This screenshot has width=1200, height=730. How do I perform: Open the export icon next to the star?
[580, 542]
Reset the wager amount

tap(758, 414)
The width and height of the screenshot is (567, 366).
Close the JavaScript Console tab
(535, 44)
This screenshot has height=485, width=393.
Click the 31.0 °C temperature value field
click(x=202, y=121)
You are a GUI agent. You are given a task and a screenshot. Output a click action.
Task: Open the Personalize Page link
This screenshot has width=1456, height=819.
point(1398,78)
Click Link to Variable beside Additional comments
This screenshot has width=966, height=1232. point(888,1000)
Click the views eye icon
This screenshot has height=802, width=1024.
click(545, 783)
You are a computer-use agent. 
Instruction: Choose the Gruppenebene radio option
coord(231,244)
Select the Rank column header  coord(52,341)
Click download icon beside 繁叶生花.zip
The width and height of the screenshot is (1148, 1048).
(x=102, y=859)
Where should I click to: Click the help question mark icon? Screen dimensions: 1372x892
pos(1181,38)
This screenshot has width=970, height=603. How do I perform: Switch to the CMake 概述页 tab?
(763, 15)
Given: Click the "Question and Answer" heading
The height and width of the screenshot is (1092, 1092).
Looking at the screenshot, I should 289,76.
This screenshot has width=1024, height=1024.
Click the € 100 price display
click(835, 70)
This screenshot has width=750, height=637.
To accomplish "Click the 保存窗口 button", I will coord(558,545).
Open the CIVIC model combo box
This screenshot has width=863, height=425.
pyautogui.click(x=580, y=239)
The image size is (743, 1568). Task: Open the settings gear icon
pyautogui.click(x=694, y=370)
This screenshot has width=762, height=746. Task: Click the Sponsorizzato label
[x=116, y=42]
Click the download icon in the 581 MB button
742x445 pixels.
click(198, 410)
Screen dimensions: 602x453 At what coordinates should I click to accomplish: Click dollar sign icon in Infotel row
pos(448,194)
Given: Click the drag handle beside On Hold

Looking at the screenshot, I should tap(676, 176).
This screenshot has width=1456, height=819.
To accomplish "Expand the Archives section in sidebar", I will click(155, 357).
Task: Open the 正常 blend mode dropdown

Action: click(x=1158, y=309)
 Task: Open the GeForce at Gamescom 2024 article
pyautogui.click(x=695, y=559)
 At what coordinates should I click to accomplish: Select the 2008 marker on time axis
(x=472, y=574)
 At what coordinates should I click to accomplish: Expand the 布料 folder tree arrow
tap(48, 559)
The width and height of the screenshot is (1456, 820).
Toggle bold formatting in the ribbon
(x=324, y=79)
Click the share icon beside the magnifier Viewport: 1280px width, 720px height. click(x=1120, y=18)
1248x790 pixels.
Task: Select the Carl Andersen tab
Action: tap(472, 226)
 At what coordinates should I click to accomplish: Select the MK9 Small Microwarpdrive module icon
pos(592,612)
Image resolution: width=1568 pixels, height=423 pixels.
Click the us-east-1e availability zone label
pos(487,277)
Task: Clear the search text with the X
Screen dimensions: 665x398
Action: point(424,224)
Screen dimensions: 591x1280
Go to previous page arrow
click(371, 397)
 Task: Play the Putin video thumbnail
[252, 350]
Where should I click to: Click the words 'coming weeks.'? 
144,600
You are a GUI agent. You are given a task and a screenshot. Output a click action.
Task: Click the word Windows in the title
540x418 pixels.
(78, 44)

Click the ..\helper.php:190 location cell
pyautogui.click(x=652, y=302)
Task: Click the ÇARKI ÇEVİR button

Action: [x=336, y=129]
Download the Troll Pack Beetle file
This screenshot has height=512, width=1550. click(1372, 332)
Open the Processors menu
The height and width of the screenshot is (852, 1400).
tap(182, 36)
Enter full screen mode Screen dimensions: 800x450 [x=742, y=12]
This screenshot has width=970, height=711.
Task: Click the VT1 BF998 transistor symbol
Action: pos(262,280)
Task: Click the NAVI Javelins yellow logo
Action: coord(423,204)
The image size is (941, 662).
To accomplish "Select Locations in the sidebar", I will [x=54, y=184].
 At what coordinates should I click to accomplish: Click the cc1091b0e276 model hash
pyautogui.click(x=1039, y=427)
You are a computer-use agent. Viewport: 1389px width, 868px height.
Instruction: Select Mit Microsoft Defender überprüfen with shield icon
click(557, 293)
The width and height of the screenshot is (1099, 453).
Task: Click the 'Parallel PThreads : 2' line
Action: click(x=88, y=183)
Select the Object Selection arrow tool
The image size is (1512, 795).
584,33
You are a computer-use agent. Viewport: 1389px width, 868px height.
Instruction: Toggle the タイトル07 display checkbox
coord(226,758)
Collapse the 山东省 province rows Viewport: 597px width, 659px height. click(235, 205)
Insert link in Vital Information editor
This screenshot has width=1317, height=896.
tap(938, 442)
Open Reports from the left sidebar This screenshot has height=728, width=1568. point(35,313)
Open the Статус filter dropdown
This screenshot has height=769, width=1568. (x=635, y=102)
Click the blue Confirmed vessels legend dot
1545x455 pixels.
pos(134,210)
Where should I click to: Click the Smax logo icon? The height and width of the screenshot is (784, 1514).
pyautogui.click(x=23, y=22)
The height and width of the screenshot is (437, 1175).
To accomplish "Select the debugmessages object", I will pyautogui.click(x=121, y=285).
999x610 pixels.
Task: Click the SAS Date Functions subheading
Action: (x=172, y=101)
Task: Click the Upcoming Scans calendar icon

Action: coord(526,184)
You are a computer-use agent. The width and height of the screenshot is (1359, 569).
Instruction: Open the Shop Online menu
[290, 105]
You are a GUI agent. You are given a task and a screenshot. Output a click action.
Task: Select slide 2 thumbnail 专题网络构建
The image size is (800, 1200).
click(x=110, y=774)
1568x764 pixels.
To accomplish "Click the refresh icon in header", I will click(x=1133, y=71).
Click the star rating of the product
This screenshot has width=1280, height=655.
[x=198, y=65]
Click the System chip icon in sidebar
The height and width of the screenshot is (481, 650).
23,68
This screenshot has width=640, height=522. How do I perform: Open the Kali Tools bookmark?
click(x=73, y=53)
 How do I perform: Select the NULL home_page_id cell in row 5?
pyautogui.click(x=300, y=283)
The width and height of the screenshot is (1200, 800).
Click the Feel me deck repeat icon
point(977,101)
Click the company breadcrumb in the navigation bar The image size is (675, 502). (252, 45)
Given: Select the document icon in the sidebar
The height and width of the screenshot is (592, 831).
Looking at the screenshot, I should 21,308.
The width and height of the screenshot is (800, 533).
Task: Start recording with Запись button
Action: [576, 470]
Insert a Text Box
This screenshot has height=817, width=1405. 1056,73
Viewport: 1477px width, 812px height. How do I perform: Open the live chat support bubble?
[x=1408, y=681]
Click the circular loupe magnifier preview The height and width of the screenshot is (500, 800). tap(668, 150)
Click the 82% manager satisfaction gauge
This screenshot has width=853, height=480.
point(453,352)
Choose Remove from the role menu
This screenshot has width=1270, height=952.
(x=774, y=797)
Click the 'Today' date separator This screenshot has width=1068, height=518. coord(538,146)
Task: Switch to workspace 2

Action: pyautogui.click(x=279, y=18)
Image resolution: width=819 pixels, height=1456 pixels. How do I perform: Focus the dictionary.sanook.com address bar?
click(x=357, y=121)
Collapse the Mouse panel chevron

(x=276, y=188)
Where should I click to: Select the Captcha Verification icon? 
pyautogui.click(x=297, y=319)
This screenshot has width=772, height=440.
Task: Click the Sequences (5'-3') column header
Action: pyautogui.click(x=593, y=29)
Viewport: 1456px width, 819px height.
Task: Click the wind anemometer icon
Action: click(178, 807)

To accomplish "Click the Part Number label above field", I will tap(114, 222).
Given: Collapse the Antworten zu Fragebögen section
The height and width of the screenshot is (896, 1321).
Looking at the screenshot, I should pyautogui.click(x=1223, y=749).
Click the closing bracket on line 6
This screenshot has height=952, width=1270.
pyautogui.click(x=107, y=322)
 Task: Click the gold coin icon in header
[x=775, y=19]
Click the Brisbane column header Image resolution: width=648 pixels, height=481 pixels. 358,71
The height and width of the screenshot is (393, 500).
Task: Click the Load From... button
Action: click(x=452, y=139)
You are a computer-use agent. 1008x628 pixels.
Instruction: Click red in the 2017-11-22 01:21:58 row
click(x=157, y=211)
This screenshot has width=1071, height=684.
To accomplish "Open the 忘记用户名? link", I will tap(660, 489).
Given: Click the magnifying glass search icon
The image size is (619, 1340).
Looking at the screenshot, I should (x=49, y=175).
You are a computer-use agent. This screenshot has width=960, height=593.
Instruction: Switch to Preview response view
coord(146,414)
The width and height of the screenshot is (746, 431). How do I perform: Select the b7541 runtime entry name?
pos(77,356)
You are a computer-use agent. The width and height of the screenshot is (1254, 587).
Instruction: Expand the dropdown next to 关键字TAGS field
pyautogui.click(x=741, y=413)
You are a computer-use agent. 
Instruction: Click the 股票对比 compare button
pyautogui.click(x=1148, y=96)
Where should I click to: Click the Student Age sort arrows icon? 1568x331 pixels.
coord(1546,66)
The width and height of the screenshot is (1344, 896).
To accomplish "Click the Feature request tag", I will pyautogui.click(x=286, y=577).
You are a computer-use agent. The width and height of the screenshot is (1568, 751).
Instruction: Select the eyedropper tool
──────────
■ WHAT TO DO
Reproduce the listing word for word from its opening line through the line that contains "click(835, 70)"; include both of those lines.

■ EXERCISE RESULT
This screenshot has width=1200, height=730. How do I perform: Open the export icon next to the star?
[580, 542]
Reset the wager amount

tap(758, 414)
The width and height of the screenshot is (567, 366).
Close the JavaScript Console tab
(535, 44)
This screenshot has height=485, width=393.
Click the 31.0 °C temperature value field
click(x=202, y=121)
You are a GUI agent. You are given a task and a screenshot. Output a click action.
Task: Open the Personalize Page link
This screenshot has width=1456, height=819.
point(1398,78)
Click Link to Variable beside Additional comments
This screenshot has width=966, height=1232. point(888,1000)
Click the views eye icon
This screenshot has height=802, width=1024.
click(545, 783)
You are a computer-use agent. 
Instruction: Choose the Gruppenebene radio option
coord(231,244)
Select the Rank column header  coord(52,341)
Click download icon beside 繁叶生花.zip
The width and height of the screenshot is (1148, 1048).
(x=102, y=859)
Where should I click to: Click the help question mark icon? Screen dimensions: 1372x892
pos(1181,38)
This screenshot has width=970, height=603. How do I perform: Switch to the CMake 概述页 tab?
(763, 15)
Given: Click the "Question and Answer" heading
The height and width of the screenshot is (1092, 1092).
Looking at the screenshot, I should 289,76.
This screenshot has width=1024, height=1024.
Click the € 100 price display
click(835, 70)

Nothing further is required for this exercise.